Вот, так, несколько сумбурно я бы ответил на ваш вопрос о форме этой песни.
Потом, за пределами консерватории я еще продолжал работу над «Кантатой…». В общем, получилось, что эта вещь была для меня важнейшей в то время и отняла много сил – целая эпоха какая-то в моей жизни.
– И вы все это время сочиняли без надежды на исполнение?
– Я вообще, наверное, довольно странный человек в этом отношении, потому что первые десятилетия я многие вещи сочинял без всякой надежды на исполнение. Но зато, когда я вступил уже в Союз композиторов, а это почти совпало с открытием денисовских понедельников, то я уже писал, конкретно рассчитывая на эти клубы, то есть видел как бы и сцену перед глазами, и как бы ощущал реакцию возможной публики. Это был уже период, так сказать, более оптимистического сочинительства…

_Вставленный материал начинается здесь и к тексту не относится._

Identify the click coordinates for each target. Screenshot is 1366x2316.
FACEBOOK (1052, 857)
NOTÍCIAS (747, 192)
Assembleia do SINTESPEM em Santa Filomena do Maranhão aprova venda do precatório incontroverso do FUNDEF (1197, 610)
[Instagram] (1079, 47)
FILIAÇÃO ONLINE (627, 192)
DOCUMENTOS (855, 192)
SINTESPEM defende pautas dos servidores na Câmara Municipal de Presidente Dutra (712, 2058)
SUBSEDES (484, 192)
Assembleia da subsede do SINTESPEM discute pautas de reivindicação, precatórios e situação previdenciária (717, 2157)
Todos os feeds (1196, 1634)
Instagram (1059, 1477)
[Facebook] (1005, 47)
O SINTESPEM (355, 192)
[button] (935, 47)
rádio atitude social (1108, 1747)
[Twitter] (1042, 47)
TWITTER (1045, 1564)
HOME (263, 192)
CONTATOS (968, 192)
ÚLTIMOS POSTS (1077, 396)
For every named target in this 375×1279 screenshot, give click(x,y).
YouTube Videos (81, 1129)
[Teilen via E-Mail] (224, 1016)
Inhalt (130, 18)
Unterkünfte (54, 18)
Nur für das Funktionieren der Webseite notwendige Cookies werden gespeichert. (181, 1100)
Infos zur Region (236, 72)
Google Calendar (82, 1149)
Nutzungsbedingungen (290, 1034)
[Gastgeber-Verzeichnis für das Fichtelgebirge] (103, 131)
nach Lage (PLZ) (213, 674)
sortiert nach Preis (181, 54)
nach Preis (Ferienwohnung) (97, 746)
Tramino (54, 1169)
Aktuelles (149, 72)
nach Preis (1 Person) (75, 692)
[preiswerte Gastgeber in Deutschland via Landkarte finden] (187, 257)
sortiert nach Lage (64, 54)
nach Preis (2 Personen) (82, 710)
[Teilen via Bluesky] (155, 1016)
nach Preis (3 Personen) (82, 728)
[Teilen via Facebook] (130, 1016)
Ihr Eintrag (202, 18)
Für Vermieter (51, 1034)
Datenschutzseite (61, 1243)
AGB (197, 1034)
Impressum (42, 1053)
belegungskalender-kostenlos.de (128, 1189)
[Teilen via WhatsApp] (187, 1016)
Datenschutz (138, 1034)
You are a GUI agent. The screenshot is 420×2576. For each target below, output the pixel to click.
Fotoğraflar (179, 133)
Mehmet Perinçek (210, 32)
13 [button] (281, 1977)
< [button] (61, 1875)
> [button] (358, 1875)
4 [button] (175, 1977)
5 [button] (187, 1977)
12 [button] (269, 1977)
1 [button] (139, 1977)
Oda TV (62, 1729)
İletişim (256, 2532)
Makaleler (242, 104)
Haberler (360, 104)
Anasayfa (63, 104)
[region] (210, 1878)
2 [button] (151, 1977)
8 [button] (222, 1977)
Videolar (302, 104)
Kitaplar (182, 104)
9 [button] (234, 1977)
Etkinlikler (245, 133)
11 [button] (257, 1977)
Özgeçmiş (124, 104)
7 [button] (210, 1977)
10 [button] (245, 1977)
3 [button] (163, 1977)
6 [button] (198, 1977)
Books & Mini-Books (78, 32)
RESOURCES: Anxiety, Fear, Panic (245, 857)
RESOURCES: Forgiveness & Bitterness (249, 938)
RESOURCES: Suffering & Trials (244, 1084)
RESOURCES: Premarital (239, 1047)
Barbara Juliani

«Ноктюрны» 1972, 1982; для камерного ансамбля; 3 части; dur. 15'
– …Ни одно из сочинений моих так не запутано и не имеет столько редакций, как это. Дело в том, что оно посвящено моему одному старинному другу – Борису Фальковскому. Так вот он-то и предложил мне написать для народного ансамбля «Кантеле», о котором я и понятия не имел тогда, тем более, что я вообще таких ансамблей не знаю и не умею писать для них. Но это предыстория. А задумал я написать для него «кантеле-сюиту» аж в пяти частях, но, естественно, потерпел поражение позорное, то есть не написал сюиту, а набросал только материал для нее и в результате получилось просто два разных сочинения. Одно я назвал «Импровизации» и оно стало затем второй частью вот этих «Ноктюрнов» – чисто диатонические «импровизации», где каждый инструмент имеет свои четыре-три-две, а то и одну только ноту. Кстати, в ансамбле том были, помнится, и баяны, и разные типы кантеле – такие, например, как, альт или бас. Но только это, конечно, не настоящие кантеле. В общем, появились таким образом мои «Импровизации». А затем сложились еще две части для другого будущего сочинения. Но все это лежало очень долгое время и неизвестно, что было с этим делать. Какие-то ноты посылались дирижеру ансамбля. Ответа, конечно, не последовало.
– Почему?
– А потому, что это очень странно писать такую почти «эзотерическую» музыку для народного ансамбля. И вот только в 1980-м году, когда прошло почти 9 или 10 лет, то есть уже в период денисовских концертов (очень активных, кстати), я решил, что все-таки этот материал не должен пропадать, что он важен для меня. И сделал его для обычного состава, соответствующего тогдашнему ансамблю Большого театра, которым руководил Александр Лазарев. Это был новый, современный ансамбль с превосходными музыкантами: один там Мясников чего стоил – кларнетист гениальный, по-моему; ударная группа замечательная, и Ивашкин в нем играл на виолончели. Ну, и так далее, и так далее. Но состав я опять сделал, как всегда, непрактичный. В те годы я постоянно писал непрактичные составы. Вот видите: гобой, кларнет, труба, да еще in С, два ударника на довольно большое количество ударных инструментов, две арфы, фортепиано, электроорган (можно и просто орган, даже лучше. Но, в данном случае, я ввел именно электроорган, поскольку речь шла об исполнении в Доме Композиторов), еще скрипка и контрабас. Правда, все это ансамбль Большого театра позволял, конечно. И, в конце концов, получилась какая-то энная уже редакция, но окончательная или почти окончательная вот для такого состава и с таким расположением частей, то бишь: «Напев», «Импровизации» и «Пейзаж». И получилось не очень, как говорят, концептуальное, произведение, а просто скорее три зарисовки импрессионистического характера и довольно-таки рыхлая композиция.
– Отчего «рыхлая»?
– Потому что обычно я люблю писать как бы сразу охватывая взглядом будущее сочинение: мне нужно видеть все сразу и тогда и пишется интересно и легко. А поскольку тут был случай особый и начинал я это сочинение еще довольно молодым человеком, и к тому же не было и никакого общего замысла, а было только специфическое инструментальное предложение, то вот и получилась, на мой взгляд, довольно-таки рыхлая композиция. Но все же в ней что-то было для меня и важное, наверное.
– Что именно?
– Так фактически это первое сочинение, в котором я обращаюсь к двенадцатитоновой технике и причем сразу в очень необычной манере. Одной из первых была написана тогда как раз третья часть, которая называется «Пейзаж», и она-то и есть моя первая двенадцатитоновая пьеса, выдержанная в этой двенадцатитоновости от начала до конца. А это 1971-й год еще – это моя молодость.